SF-RAG: Structure-Fidelity Retrieval-Augmented Generation for Academic Question Answering
This addresses the issue of inefficient evidence retrieval for engineers and researchers using academic documents, though it is incremental as it builds on existing RAG methods.
The paper tackles the problem of fragmented and inefficient retrieval in question-answering over academic papers by proposing SF-RAG, a framework that preserves hierarchical structure to improve evidence allocation, resulting in reduced retrieval fragmentation and better answer quality across three benchmarks.
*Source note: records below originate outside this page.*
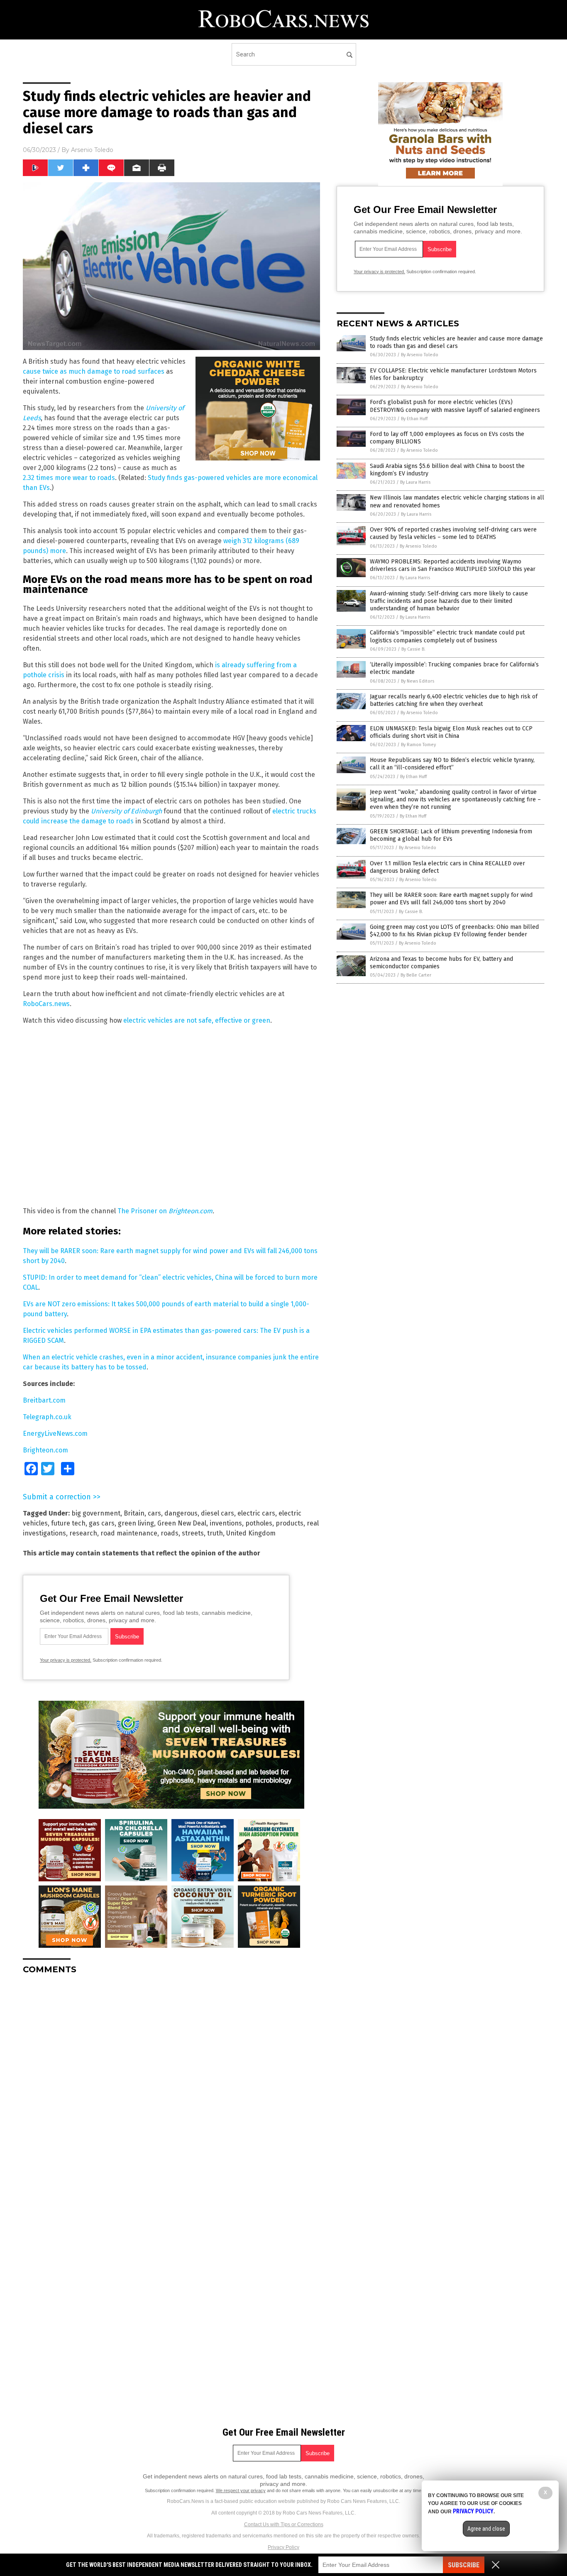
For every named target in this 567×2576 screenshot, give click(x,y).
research (83, 1533)
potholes (258, 1523)
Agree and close (486, 2528)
Efficient question-answering (QA) over extensive scientific literature is essential for evidence-based engineering decision-making. Retrieval-augmented generation (RAG) is increasingly applied to question-answering over long academic papers, where accurate evidence allocation under a fixed token budget is critical. However, existing approaches flatten papers into unstructured chunks, destroying the native hierarchical structure and forcing retrieval to operate in a disordered space. This produces fragmented contexts, misallocates tokens to non-evidential regions, and increases the reasoning burden for downstream language models.To address these issues, we propose SF-RAG, an RAG framework that treats the native hierarchical structure of academic papers as a low-entropy retrieval prior.SF-RAG first inherits the native hierarchy to construct a structure-fidelity index, which prevents entropy increase at the source.It then designs a path-guided retrieval mechanism that aligns query semantics to relevant sections and selects high relevance root-to-leaf paths under a fixed token budget, yielding compact, coherent, and low-entropy retrieval contexts.In contrast to existing RAG approaches, SF-RAG avoids entropy increase caused by destructive preprocessing and provides a native low-entropy structural basis for subsequent retrieval. We further introduce entropy-based structural diagnostics to quantify retrieval fragmentation and evidence allocation accuracy.Evaluations across three QA benchmarks show that SF-RAG significantly reduces retrieval fragmentation and improves evidence allocation. These structural benefits drive superior answer quality, establishing a scalable foundation for intelligent engineering document systems and future applications in technical specifications.